> _Brief_: Starting at the line that contains "Screen dimensions: 376x290", print each line exactly through the end of the listing. Skip any pictures and add nothing.

> _Dataset_:
>>>>>
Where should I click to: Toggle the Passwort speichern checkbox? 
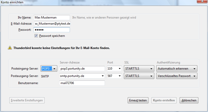(36, 36)
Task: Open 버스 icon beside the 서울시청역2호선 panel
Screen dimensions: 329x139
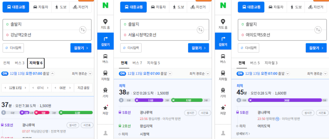Action: (x=105, y=58)
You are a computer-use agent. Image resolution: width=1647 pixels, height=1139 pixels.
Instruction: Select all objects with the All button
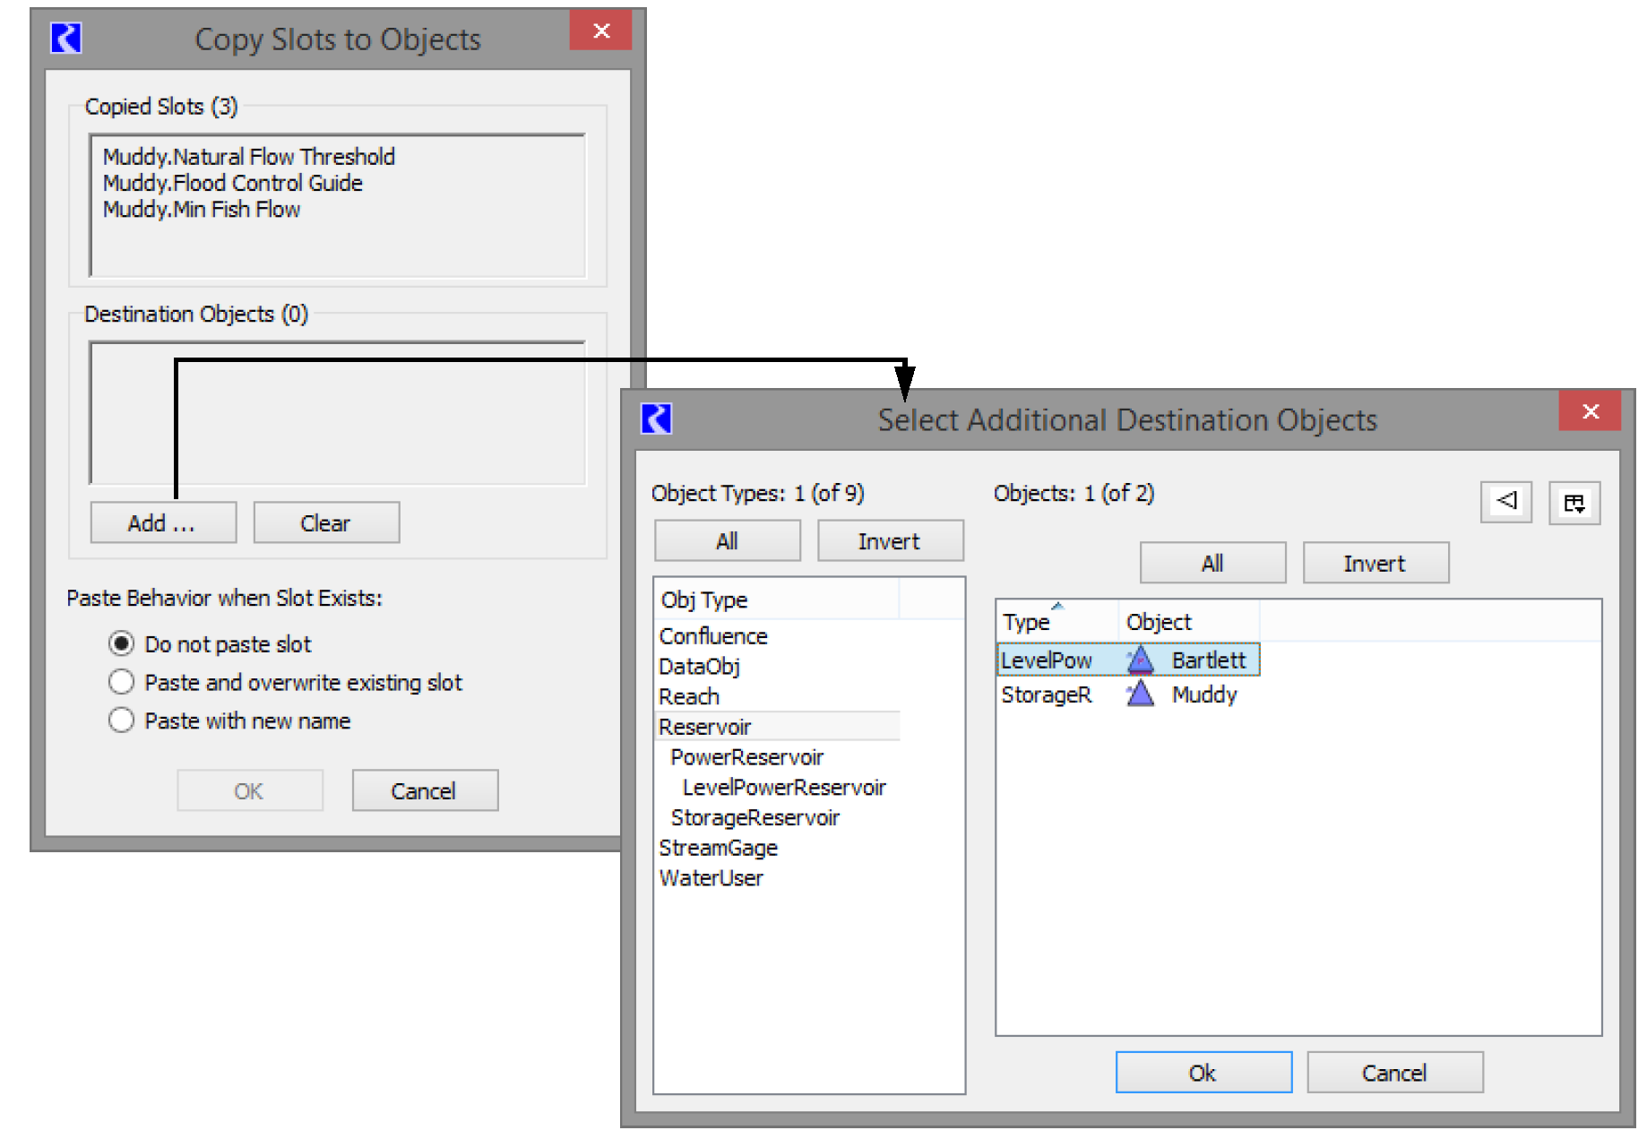coord(1212,564)
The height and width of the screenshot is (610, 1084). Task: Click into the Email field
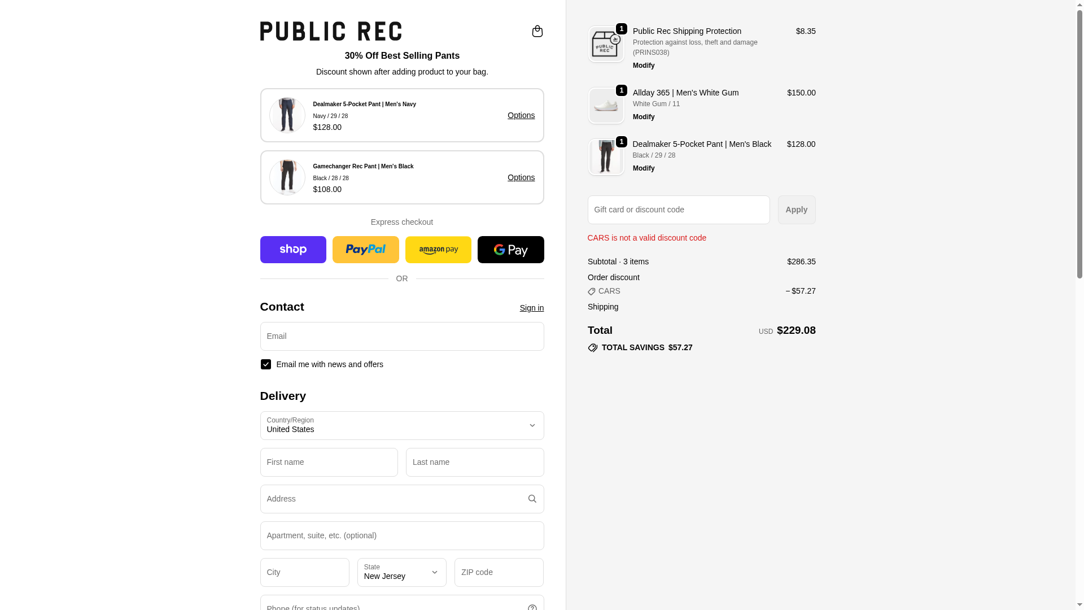401,336
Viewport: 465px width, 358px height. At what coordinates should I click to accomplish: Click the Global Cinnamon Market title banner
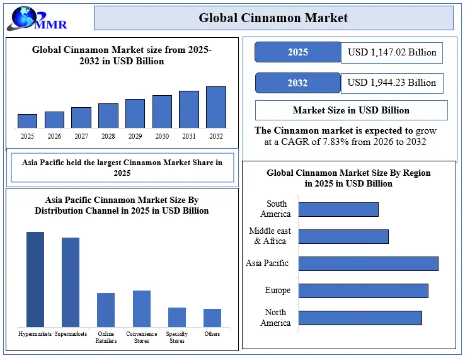point(273,18)

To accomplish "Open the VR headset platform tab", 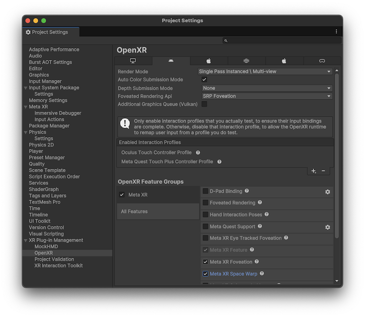I will pos(322,61).

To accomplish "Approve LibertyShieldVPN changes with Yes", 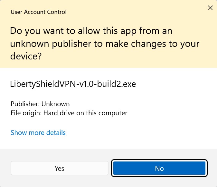I will (59, 168).
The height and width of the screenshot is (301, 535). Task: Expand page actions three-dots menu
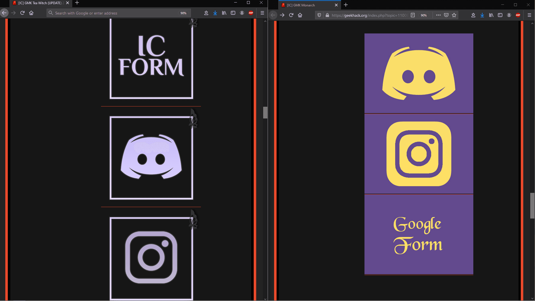(x=438, y=15)
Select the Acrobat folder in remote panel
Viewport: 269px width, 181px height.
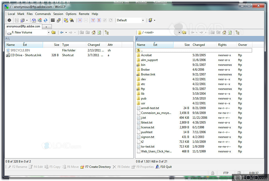coord(146,55)
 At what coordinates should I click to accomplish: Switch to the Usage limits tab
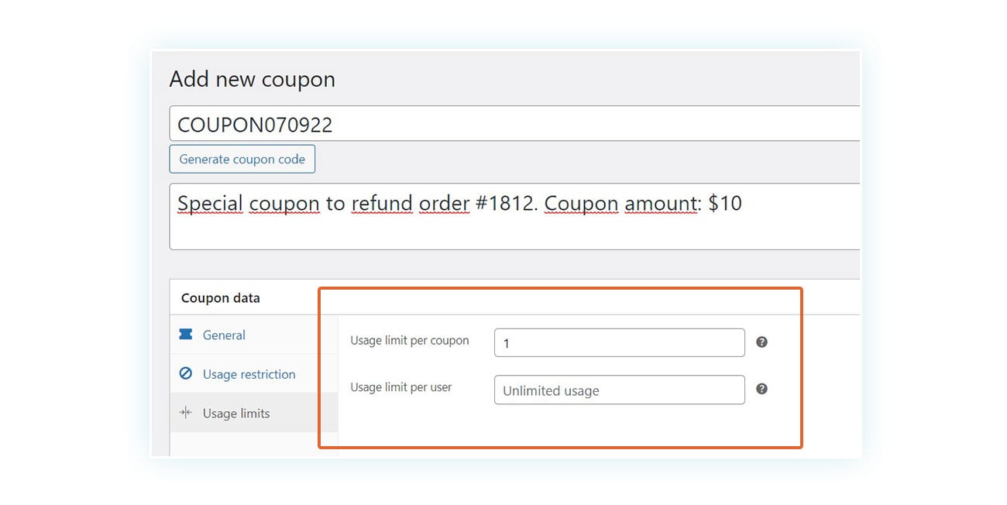coord(235,413)
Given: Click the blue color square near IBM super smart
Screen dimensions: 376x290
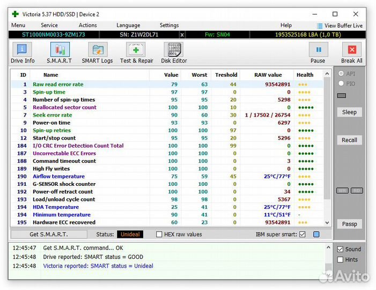Looking at the screenshot, I should click(316, 234).
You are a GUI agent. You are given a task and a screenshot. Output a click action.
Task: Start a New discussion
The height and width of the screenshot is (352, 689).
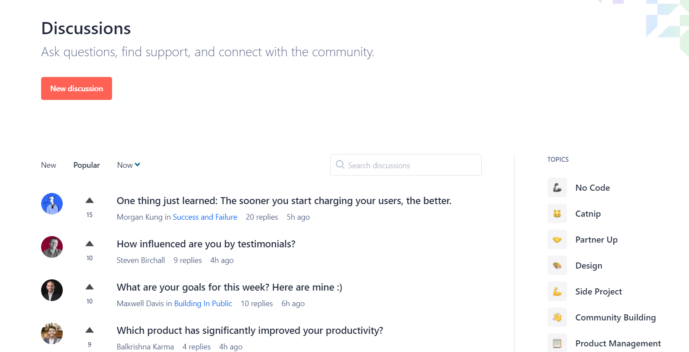coord(77,89)
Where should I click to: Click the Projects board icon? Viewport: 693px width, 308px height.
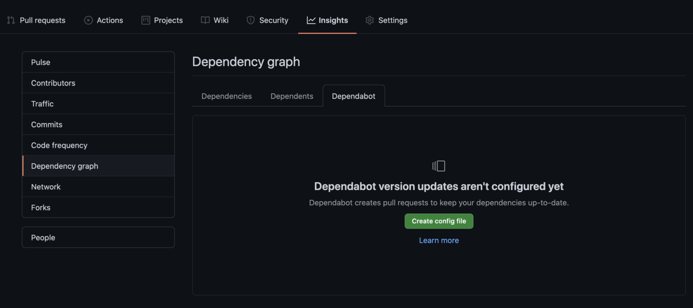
<<<<<
> _Result of the exercise_:
Screen dimensions: 376x290
Looking at the screenshot, I should click(316, 234).
You are a GUI agent. You are given a task and a screenshot. Output a click action.
Task: Start a New discussion
The height and width of the screenshot is (352, 689).
coord(77,89)
Where should I click to: Click the Projects board icon? Viewport: 693px width, 308px height.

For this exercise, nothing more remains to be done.